• [What the task requires]: Give the stretch of records below, from the start through the line containing "Image resolution: width=772", as a two-column CSV with columns "text" and "response", one row per record. Put each record's text and its answer in a single quoted field each, with line breaks replaced by spaces, and leave the pictures out.

Stored records:
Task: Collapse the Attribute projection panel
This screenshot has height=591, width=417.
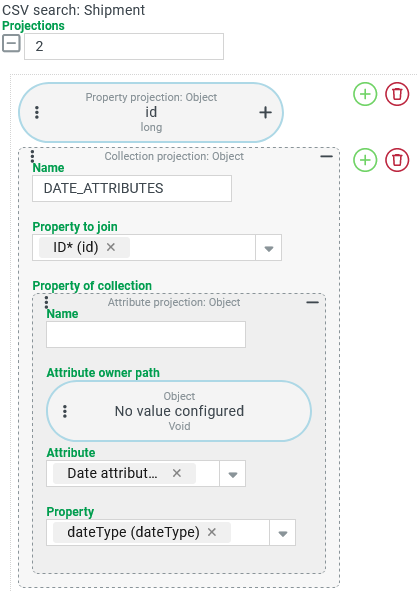Action: 313,302
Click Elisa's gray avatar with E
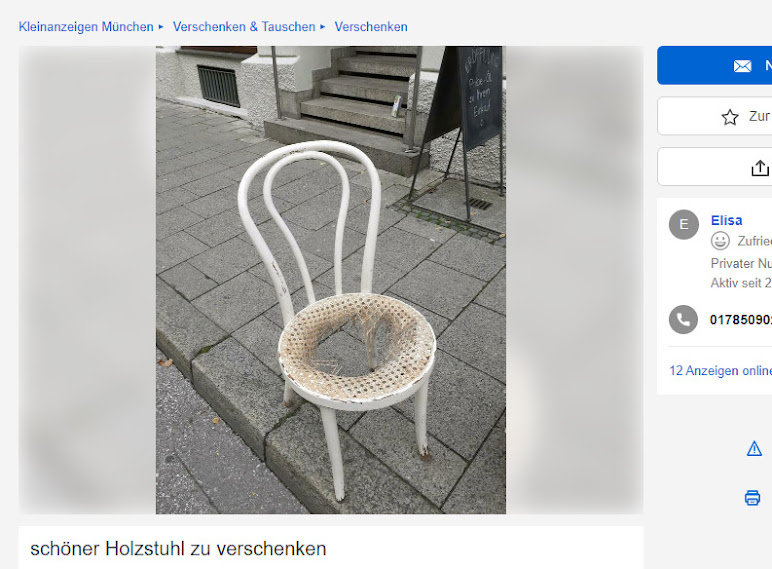Image resolution: width=772 pixels, height=569 pixels. [683, 224]
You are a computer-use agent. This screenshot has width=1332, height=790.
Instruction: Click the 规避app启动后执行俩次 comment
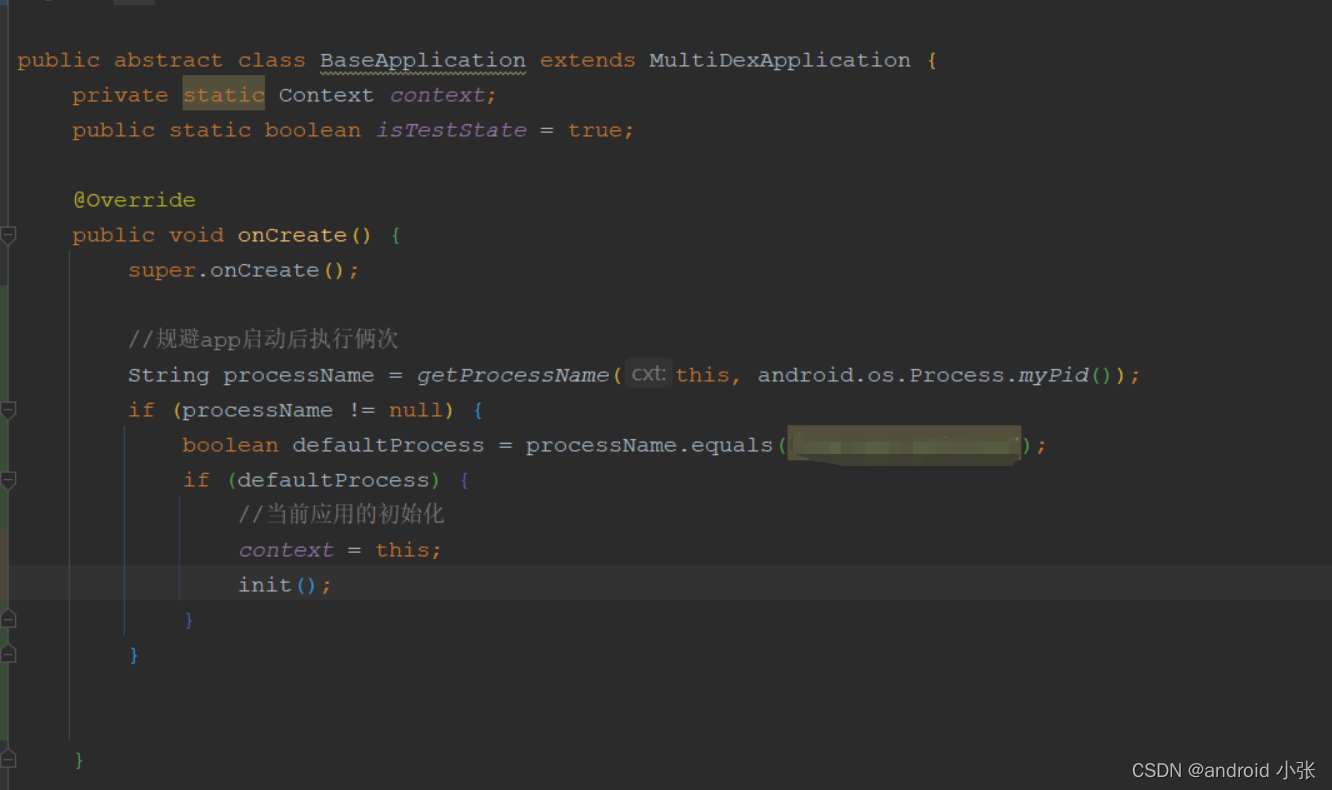(x=262, y=338)
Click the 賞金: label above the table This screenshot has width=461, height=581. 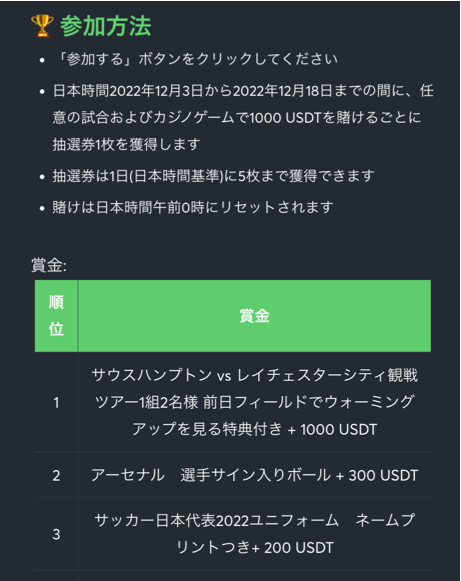(x=49, y=265)
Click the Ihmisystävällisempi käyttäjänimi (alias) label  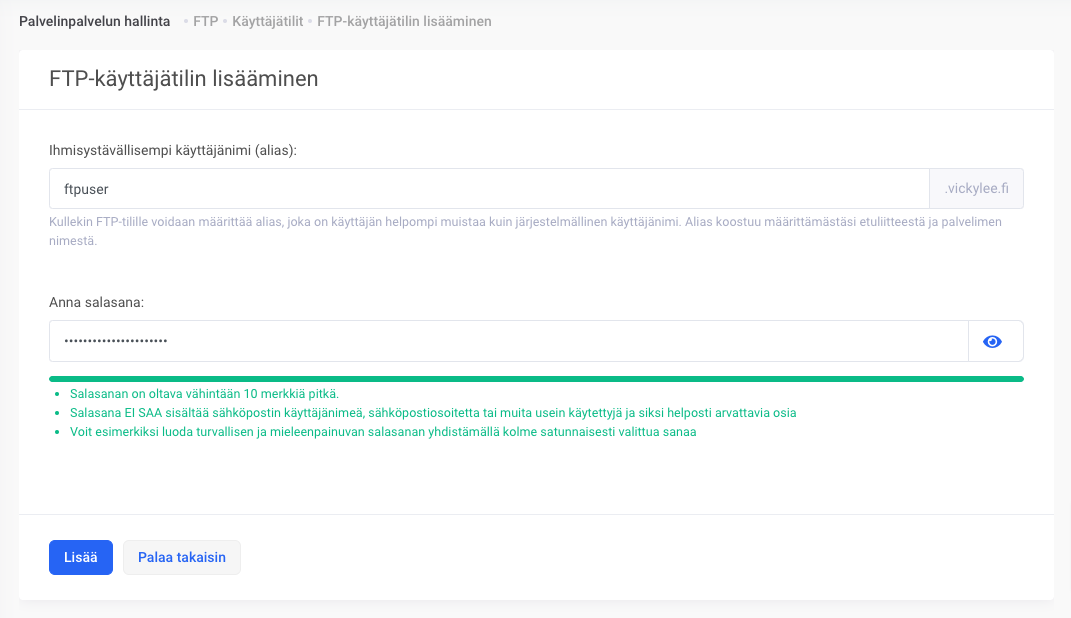click(173, 150)
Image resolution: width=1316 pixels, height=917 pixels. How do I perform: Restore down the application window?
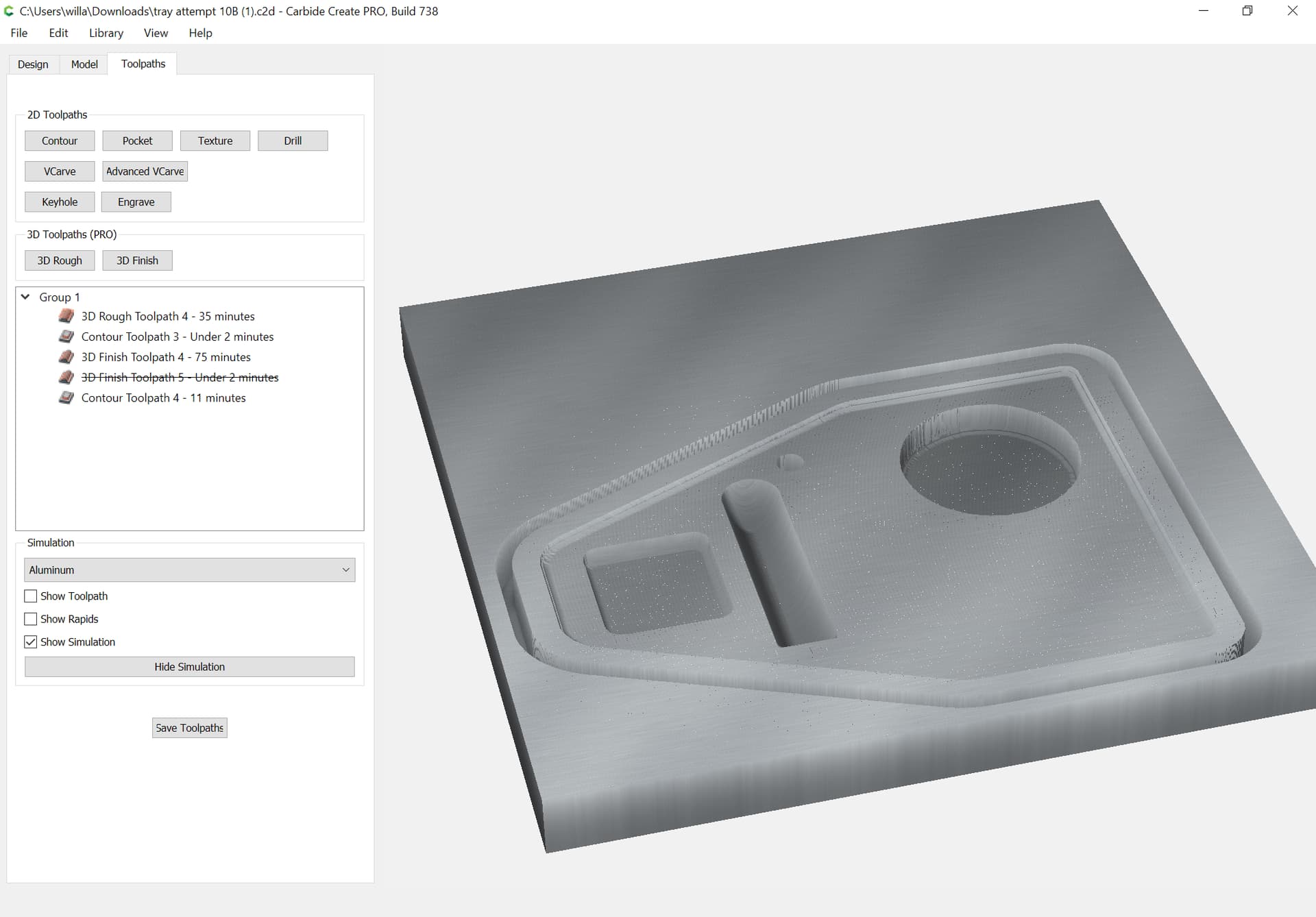pos(1247,11)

• [Exercise result]:
text,response
"Task: Collapse the Attribute projection panel This screenshot has height=591, width=417.","Action: 313,302"
"Click Elisa's gray avatar with E","Image resolution: width=772 pixels, height=569 pixels. [683, 224]"